* Short task
Recast the lines of the entries below as a JSON list of strings, one string per line and no blank lines, covering only the span from the line holding "Edit the AIA - On-FB - Used - HEC name" through the end of the entries, inclusive. Leave the pictures out.

* Data shown
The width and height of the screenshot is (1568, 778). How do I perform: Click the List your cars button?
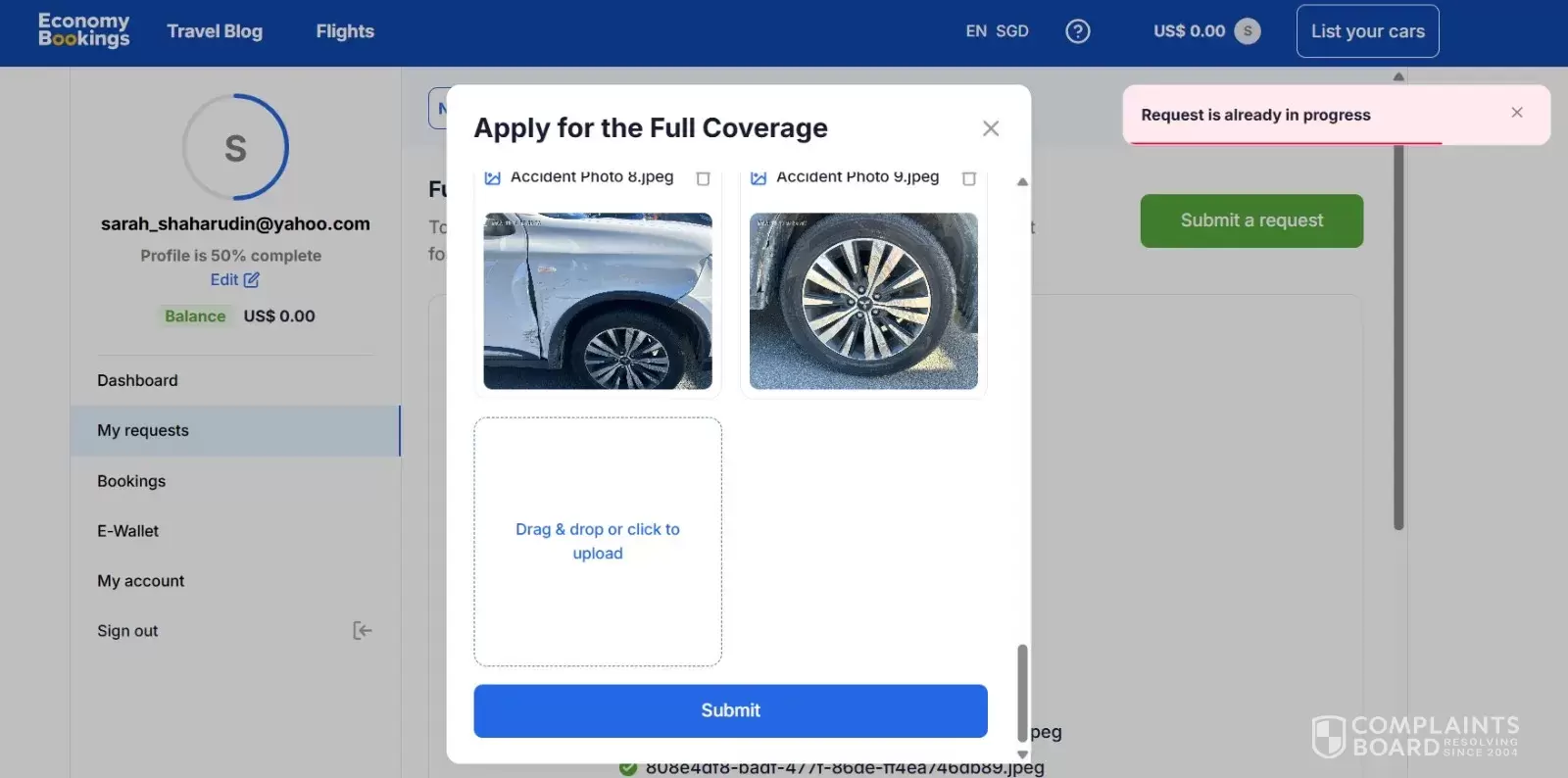pyautogui.click(x=1367, y=31)
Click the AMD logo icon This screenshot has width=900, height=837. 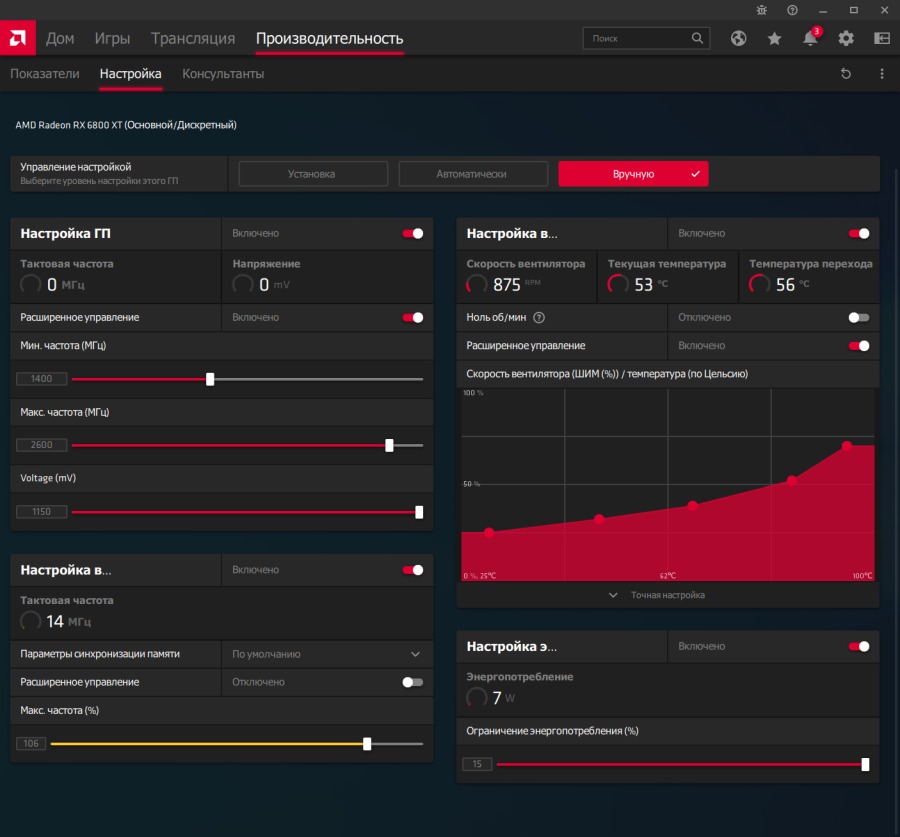coord(18,38)
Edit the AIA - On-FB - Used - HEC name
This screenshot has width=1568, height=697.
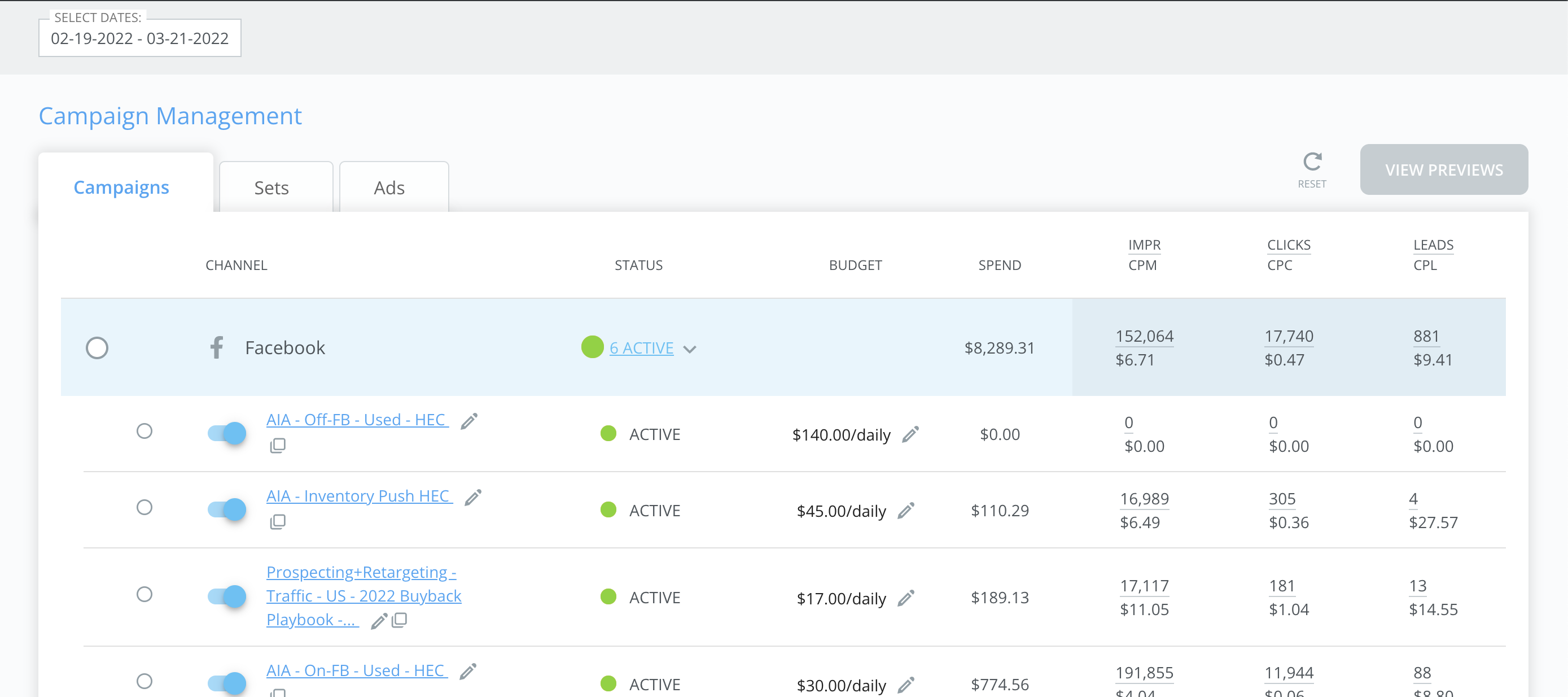pyautogui.click(x=467, y=671)
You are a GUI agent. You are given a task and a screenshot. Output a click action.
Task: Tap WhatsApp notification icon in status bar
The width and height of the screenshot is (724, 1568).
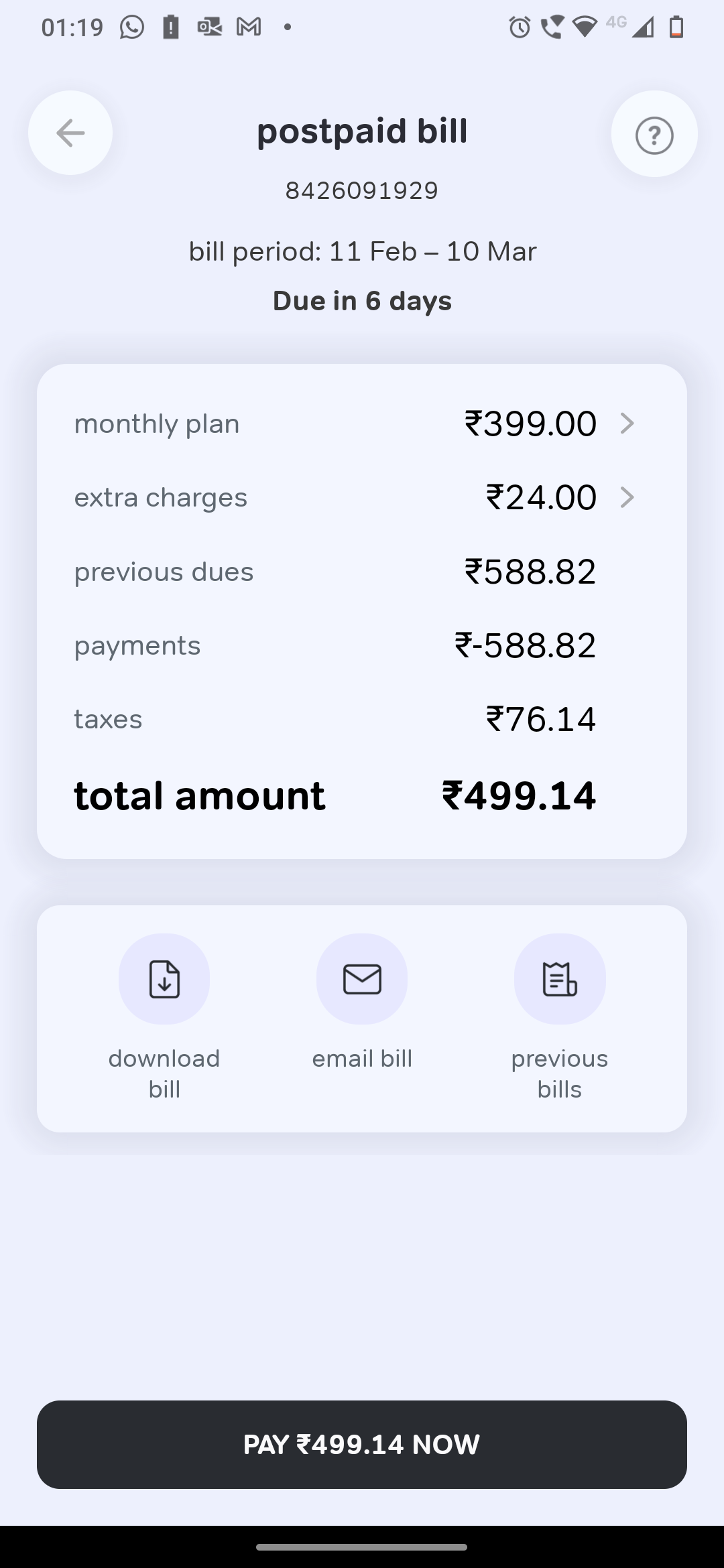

* Final answer
[
  "Edit the AIA - On-FB - Used - HEC name",
  "This screenshot has width=1568, height=697.",
  "pyautogui.click(x=467, y=671)",
  "You are a GUI agent. You are given a task and a screenshot. Output a click action.",
  "Task: Tap WhatsApp notification icon in status bar",
  "The width and height of the screenshot is (724, 1568)."
]